Successive governments from the 1990s onwards have developed a predilection for encouraging the private sector to enter healthcare services. Their reason for doing so is difficult to understand and the United Progressive Alliance should speedily reassess a trend that can only be described as unhealthy. Experience since the corporate hospital boom began in the 1990s has shown that growing private investment in healthcare has enriched promoters and shareholders but has neither transformed India’s sub-Saharan healthcare system nor noticeably improved ethical standards and practices.
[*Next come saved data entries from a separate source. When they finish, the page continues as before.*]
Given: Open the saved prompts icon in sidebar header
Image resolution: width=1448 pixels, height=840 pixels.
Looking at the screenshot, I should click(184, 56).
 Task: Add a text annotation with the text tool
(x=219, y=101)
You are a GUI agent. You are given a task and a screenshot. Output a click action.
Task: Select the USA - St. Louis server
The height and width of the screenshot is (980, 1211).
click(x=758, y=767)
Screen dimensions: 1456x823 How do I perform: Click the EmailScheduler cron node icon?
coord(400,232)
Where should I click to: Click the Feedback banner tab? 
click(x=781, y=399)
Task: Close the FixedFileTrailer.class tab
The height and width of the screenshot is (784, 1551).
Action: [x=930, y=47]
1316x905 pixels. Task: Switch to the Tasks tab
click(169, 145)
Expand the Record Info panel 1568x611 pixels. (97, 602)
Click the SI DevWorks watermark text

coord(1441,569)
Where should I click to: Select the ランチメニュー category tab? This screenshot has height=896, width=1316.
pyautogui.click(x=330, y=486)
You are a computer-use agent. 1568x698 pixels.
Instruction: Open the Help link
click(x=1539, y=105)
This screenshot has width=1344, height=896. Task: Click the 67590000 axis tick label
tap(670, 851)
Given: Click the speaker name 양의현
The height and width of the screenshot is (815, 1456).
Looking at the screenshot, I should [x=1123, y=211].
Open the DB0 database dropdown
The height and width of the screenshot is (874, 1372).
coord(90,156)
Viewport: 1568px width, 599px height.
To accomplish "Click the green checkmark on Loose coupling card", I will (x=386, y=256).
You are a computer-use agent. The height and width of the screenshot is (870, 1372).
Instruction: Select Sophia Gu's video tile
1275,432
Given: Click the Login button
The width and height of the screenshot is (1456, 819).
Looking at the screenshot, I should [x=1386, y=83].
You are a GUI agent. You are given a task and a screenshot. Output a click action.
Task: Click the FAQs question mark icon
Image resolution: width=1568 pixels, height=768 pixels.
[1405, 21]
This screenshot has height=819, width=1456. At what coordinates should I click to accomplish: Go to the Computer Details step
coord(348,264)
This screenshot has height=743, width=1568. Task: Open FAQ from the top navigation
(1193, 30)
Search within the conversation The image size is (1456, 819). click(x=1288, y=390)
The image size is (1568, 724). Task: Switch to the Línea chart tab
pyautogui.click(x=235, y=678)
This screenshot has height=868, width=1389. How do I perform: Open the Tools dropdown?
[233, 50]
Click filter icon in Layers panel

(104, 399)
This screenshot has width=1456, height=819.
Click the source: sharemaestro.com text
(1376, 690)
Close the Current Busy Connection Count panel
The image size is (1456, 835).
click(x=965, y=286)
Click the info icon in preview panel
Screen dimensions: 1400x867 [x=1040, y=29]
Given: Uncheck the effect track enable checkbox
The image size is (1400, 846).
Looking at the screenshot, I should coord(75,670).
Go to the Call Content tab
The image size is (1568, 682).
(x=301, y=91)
There is no doubt that, from an investor’s point of view, healthcare is one of India’s more lucrative businesses — it is estimated to cross $40 billion by 2012, from $34 billion currently. Poor public investment in all forms of healthcare, including tertiary care where corporate hospitals play a role — a plan announced six years ago to replicate the AIIMS experiment has been a non-starter — means that the private sector services more than 80 per cent of this market. This shortage economy and the growing prosperity of India’s middle class explain the rush of investment into the sector and the decent valuations that rapidly-expanding corporate hospital chains like Apollo command. Viewed from another perspective, however, it is worth asking whether these smart and profitable hospital chains walk the thin line where profits are the focus more than patient needs. The concern arises because, despite the proliferation of private hospitals built on land obtained from state governments at concessional rates and enjoying significant tax breaks, the average Indian’s access to tertiary medical care remains poor. In urban India, which is the locus of the corporate hospital boom, there are just 178.7 hospital beds per 100,000 people. Not surprisingly, the statistics for rural India are far worse: 9.85 beds per 100,000 people.
It is of course necessary to segment the market and deal with each segment’s needs appropriately. At one level, the primary healthcare centres run by the government continue to be centres of neglect, in terms of proper manning and medicine supply. At the tertiary end of the problem, there is a legitimate market for hotel-style hospitals to cater to the well-heeled, but that is not a substitute for a public hospital network that takes care of the majority. The corporate hospitals, kitted out as they are with costly décor, promotional aids and fee structures, have prompted the scholar Bertrand Lefebvre to describe them as “an enacted utopia for the Indian middle class”. The trouble is that most corporate hospitals follow the bizarre practice of offering their key staff and star doctors productivity-linked bonuses that depend on, say, the number of operations or procedures or tests conducted—a practice that encourages avoidable testing and needless surgical procedures. Equally disturbing, the lightest of government regulation means that even those who can afford such private medical care have little recourse to remedy for negligence, errors or malpractice.
In the final analysis, there is no escaping the government’s responsibility to invest more heavily and imaginatively in India’s healthcare infrastructure — information technology alone offers access to effective low-cost delivery solutions. Abdicating social sector investment in favour of the private sector only does the aam aadmi a signal disservice.